§ **INSTRUCTIONS TO FOLLOW**
Reproduce the listing word for word, starting at the line that contains "Open 회비 면제 신청 menu item" and continuing through to the end of the listing. Omit the pictures from your output.

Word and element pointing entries

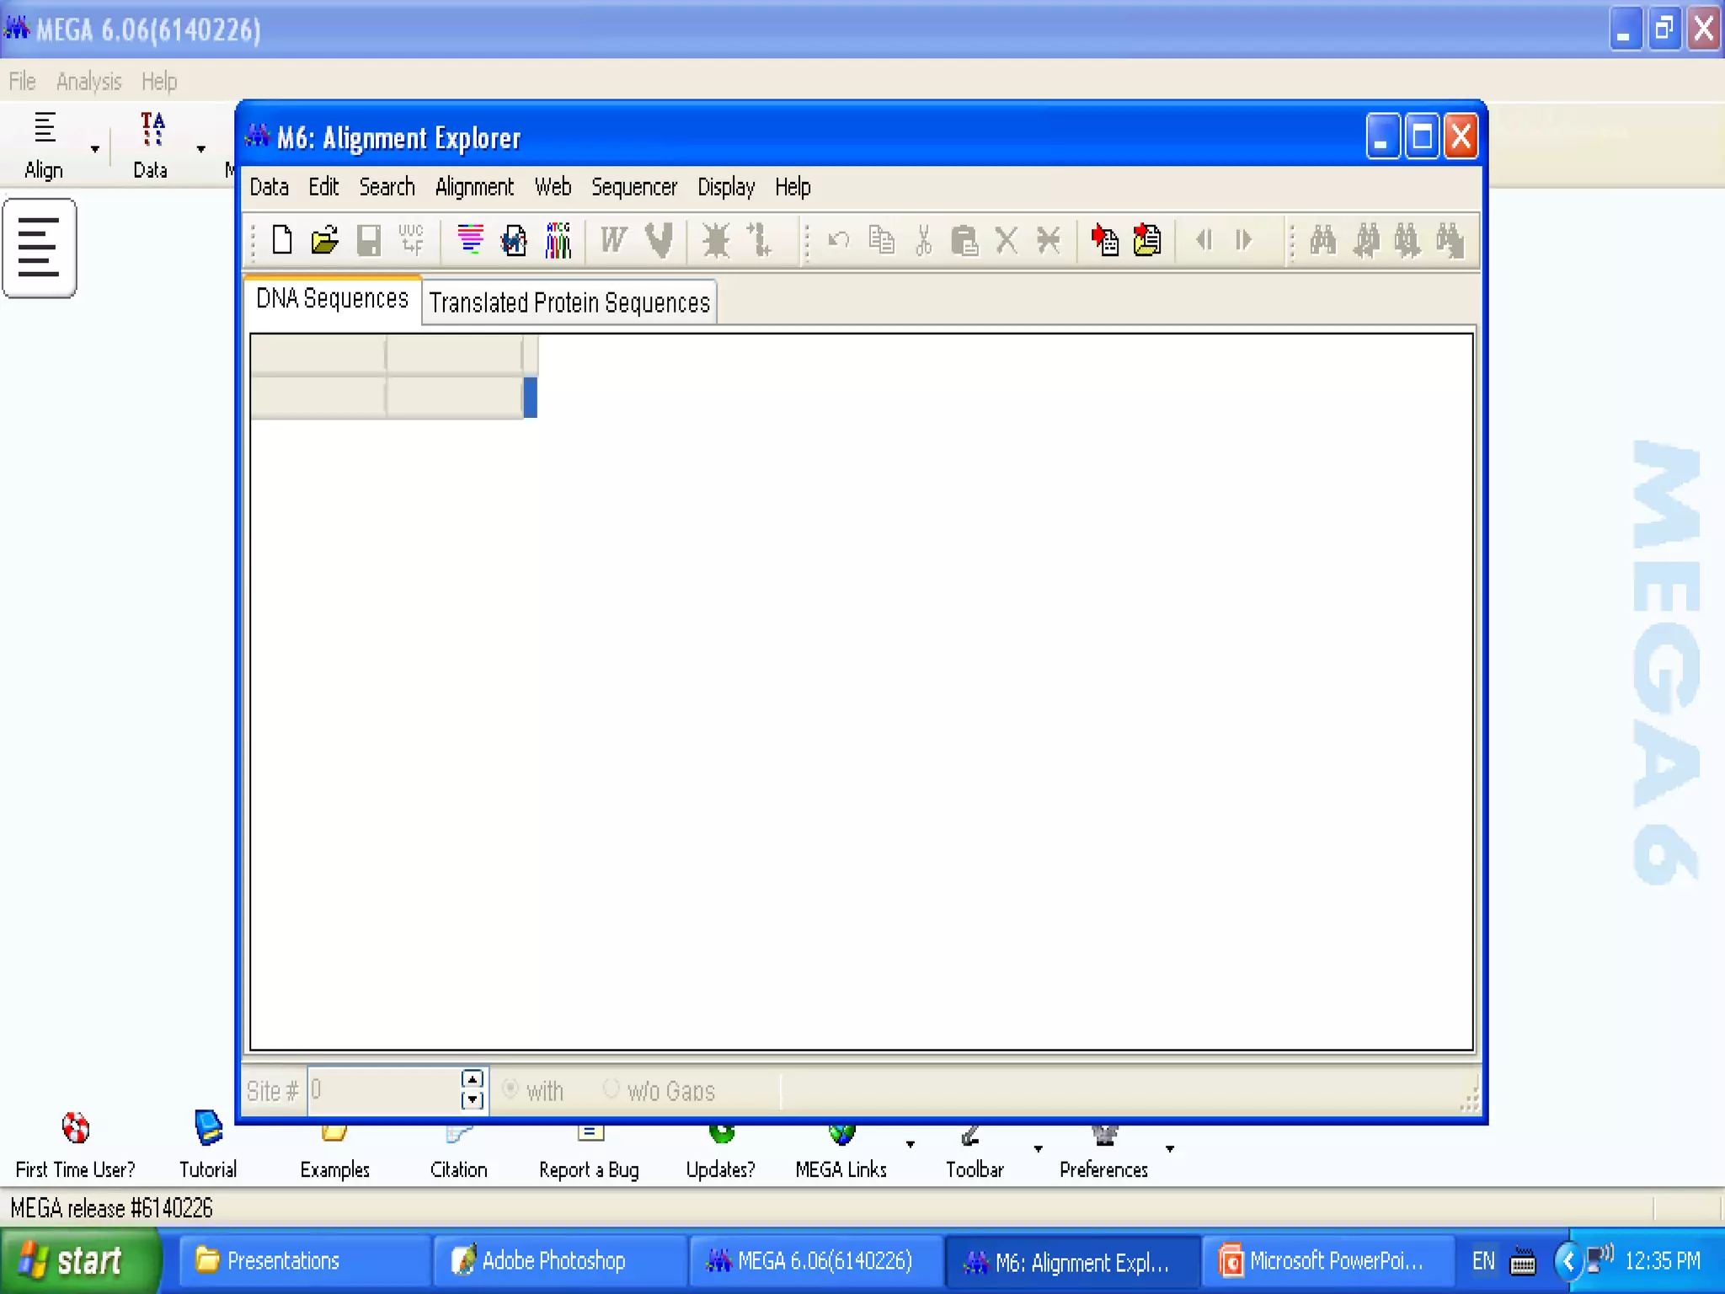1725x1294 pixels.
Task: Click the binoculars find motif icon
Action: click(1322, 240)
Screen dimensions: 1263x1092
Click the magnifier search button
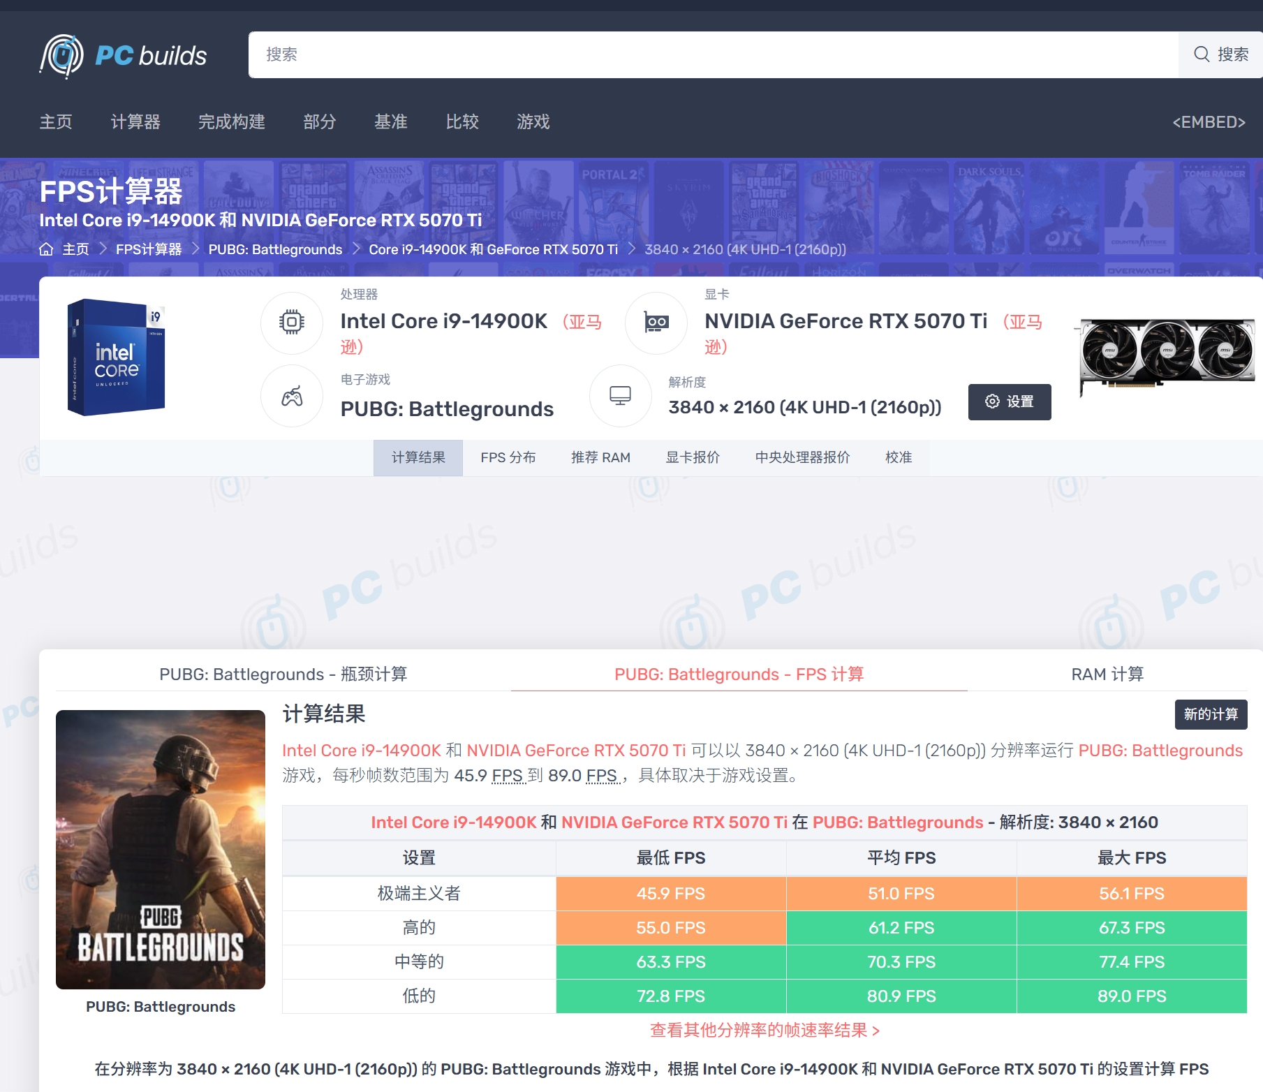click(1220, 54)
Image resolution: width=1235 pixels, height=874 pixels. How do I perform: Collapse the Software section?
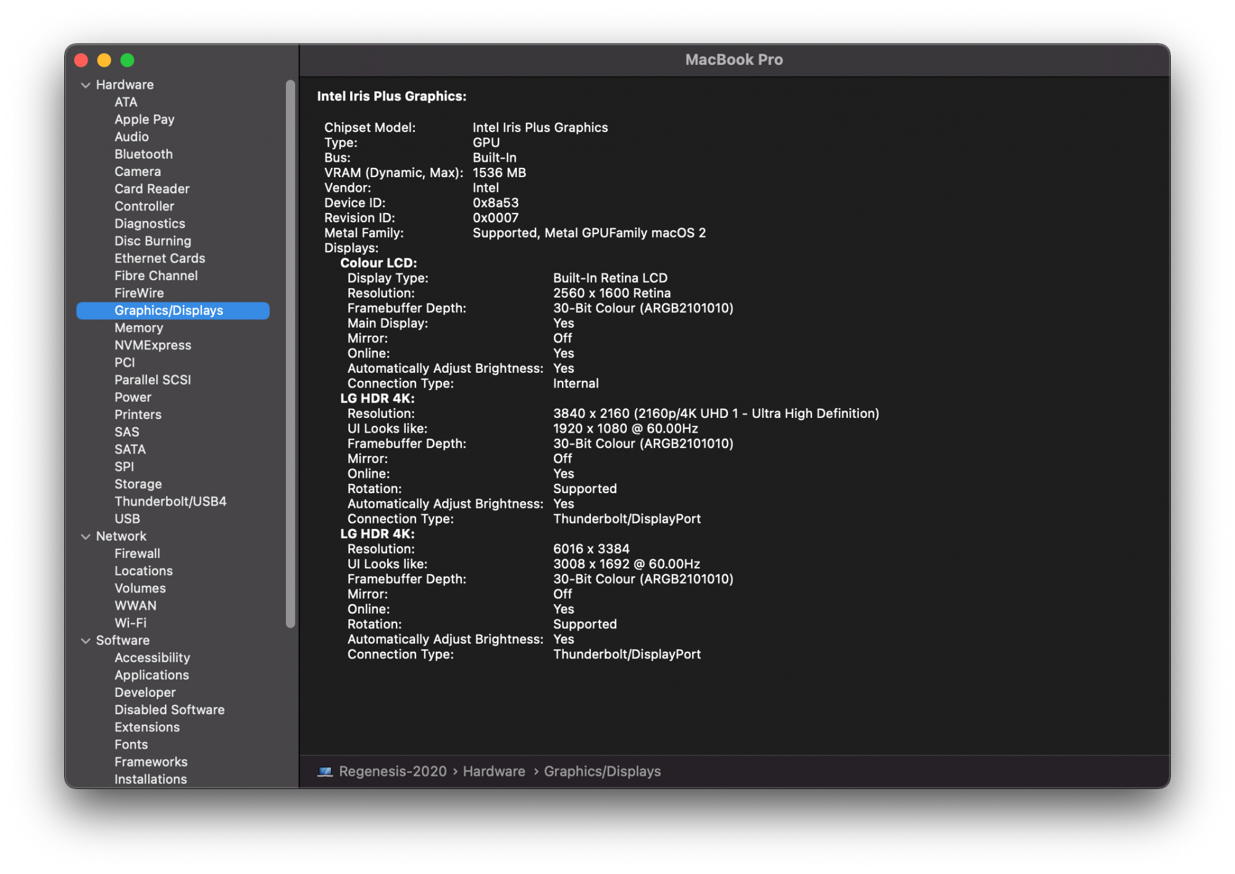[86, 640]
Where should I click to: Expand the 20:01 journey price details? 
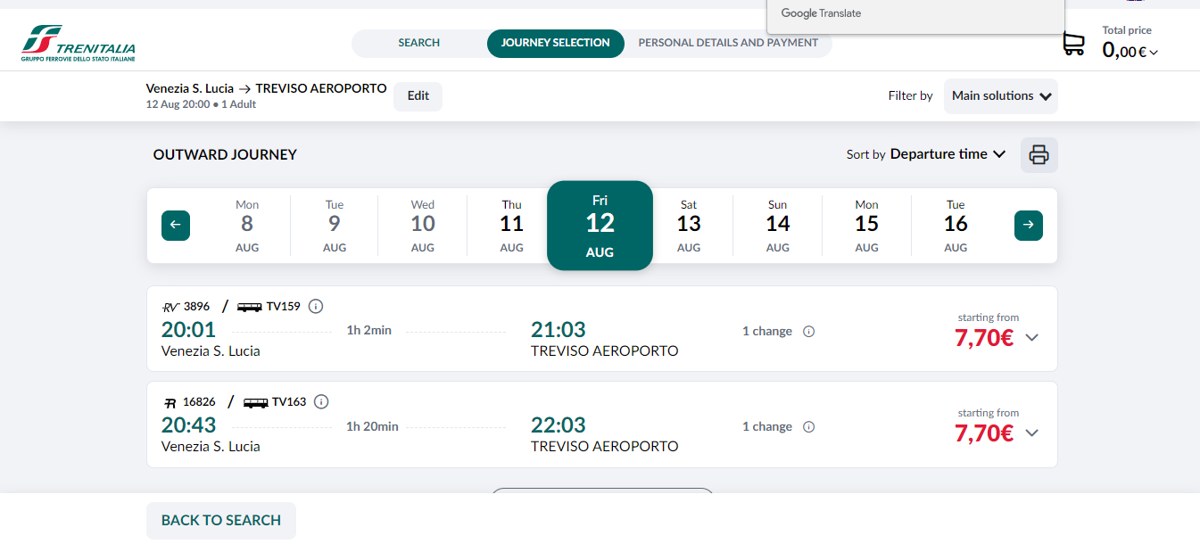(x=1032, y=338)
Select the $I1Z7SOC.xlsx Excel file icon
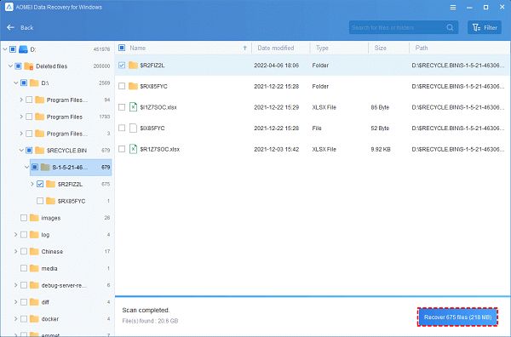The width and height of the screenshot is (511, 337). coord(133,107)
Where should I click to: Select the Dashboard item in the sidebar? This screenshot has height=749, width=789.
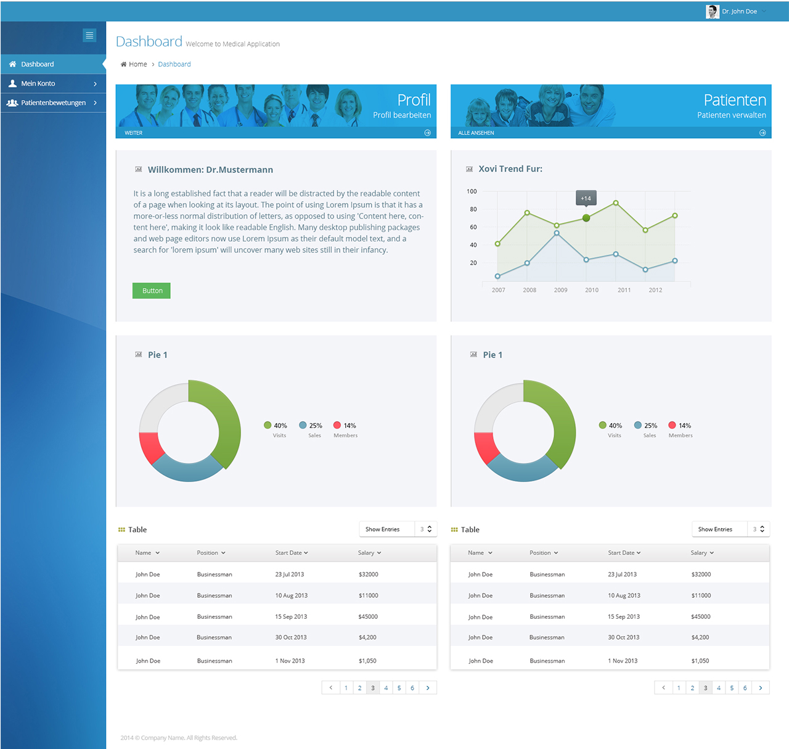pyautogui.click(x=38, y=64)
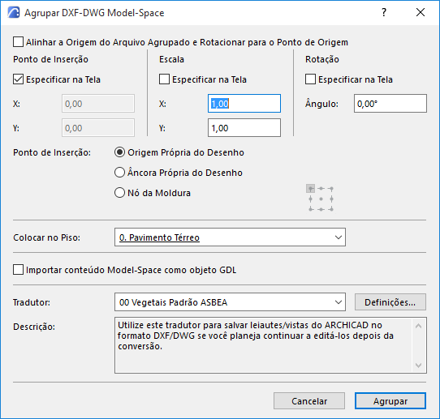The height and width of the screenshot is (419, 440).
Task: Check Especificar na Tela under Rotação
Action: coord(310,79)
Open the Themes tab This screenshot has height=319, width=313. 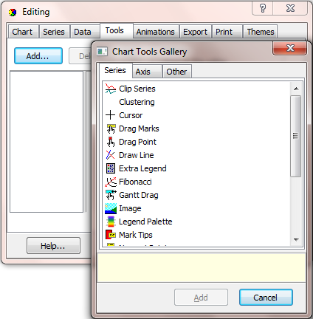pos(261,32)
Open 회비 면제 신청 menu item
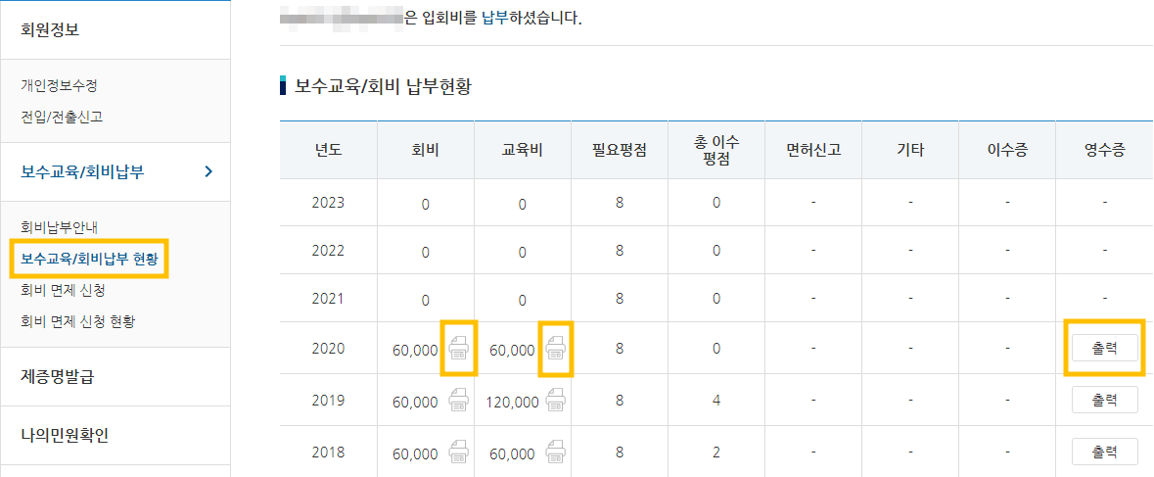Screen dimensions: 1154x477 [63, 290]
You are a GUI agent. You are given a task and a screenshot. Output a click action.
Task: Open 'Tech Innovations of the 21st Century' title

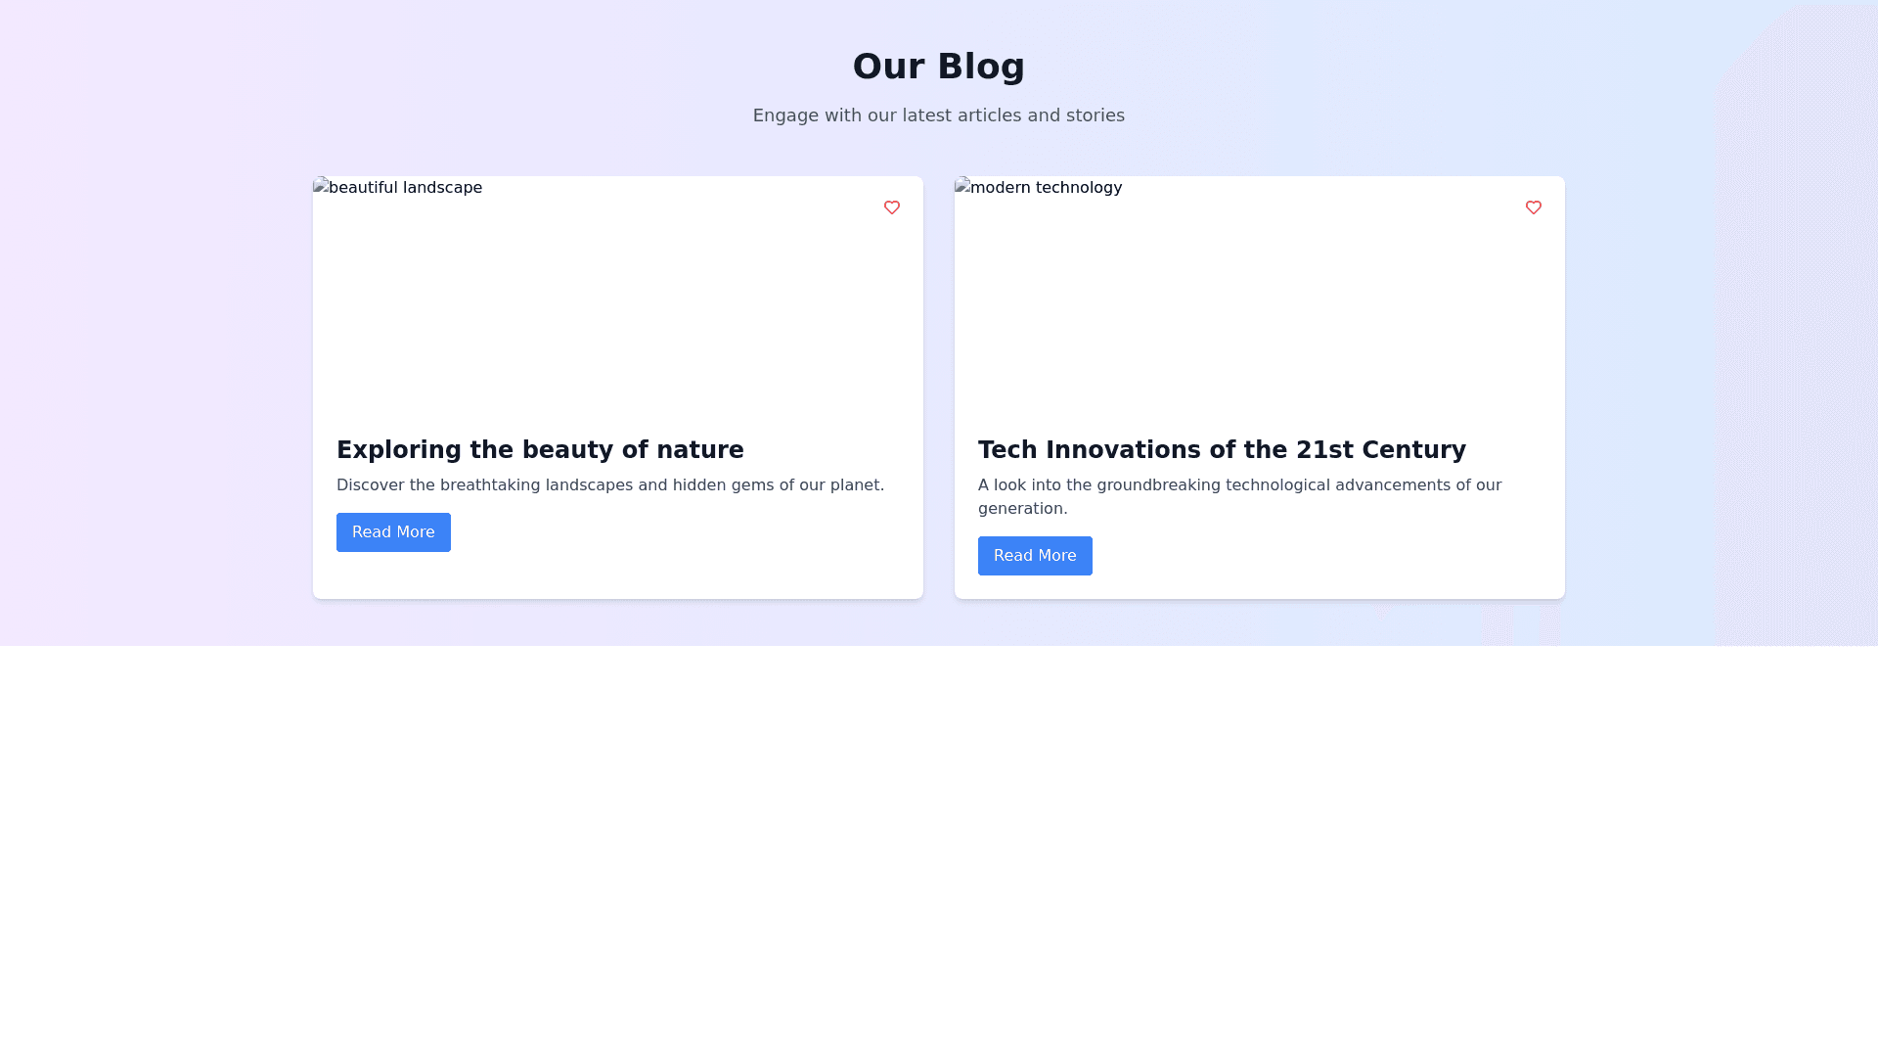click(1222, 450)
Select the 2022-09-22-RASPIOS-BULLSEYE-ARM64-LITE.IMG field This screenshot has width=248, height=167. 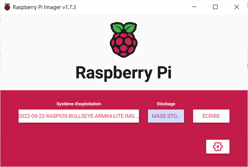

§ **EXERCISE SOLUTION**
Open 회비 면제 신청 menu item
Screen dimensions: 1154x477 [63, 290]
You are a GUI agent. You are given a task and a screenshot. Output a click action.
Task: Open 'Tech Innovations of the 21st Century' title

click(1222, 450)
Select the 2022-09-22-RASPIOS-BULLSEYE-ARM64-LITE.IMG field This screenshot has width=248, height=167. 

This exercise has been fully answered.